The nativity scene created by World War Two prisoners being held in Algona opened for public display Sunday. Marvin Chickering is chair of the United Methodist Men’s Club committee that overseas the nativity scene created by German prisoners and first displayed in 1945.

Chickering says there’s still some mystery surrounding the men who built the 60 figures in the display. He says all along it’s been known that Edward Kaib and five of his friends built the display, and now they know a man named Horst Windlandt was another of the soldiers. Chickering says they have been unable to put names to the other prisoners who help build the display.

Chickering says once they discovered Windlandt had been one of the men, they asked him, but he didn’t remember. Kaib could not recall the names of the other men in an interview he did in 1985. Kaib died in May of 1988 in Germany.
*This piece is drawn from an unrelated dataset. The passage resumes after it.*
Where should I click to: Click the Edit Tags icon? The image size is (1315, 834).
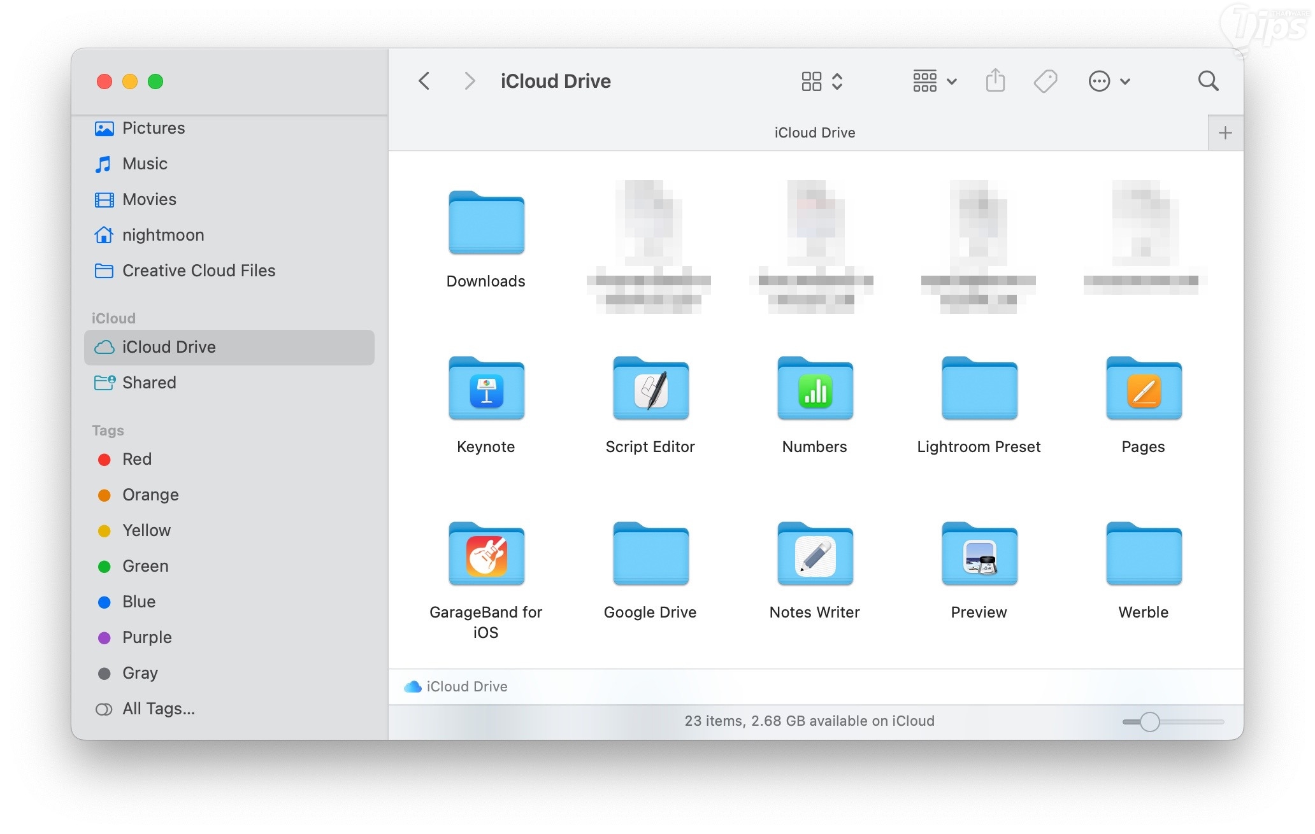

Chickering says they’ve added things to the display over the years, including a room with stories and other memorabilia about the nativity scene.

Last year they created a listening station with a 1985 interview with Edward Kaib to create more interest in the nativity scene. Chickering says people from all 50 states and several foreign countries have visited the Christmas scene made from concrete, wire and plaster. He says several things draw the visitors.

Chickering says the uniqueness of the nativity scene and the story behind it, as we were in a war with the men and they wanted to leave something behind because they were treated so well. Chickering says the nativity scene still is a draw.

He says "it is like no other in the world, and word of mouth brings people here." Chickering says the Camp Algona POW Museum also brings people in. The nativity scene is open weekdays and Saturdays from two p.m. to nine p.m., and Sundays from noon until nine p.m. on the Kossuth County Fairgrounds off Highway 169.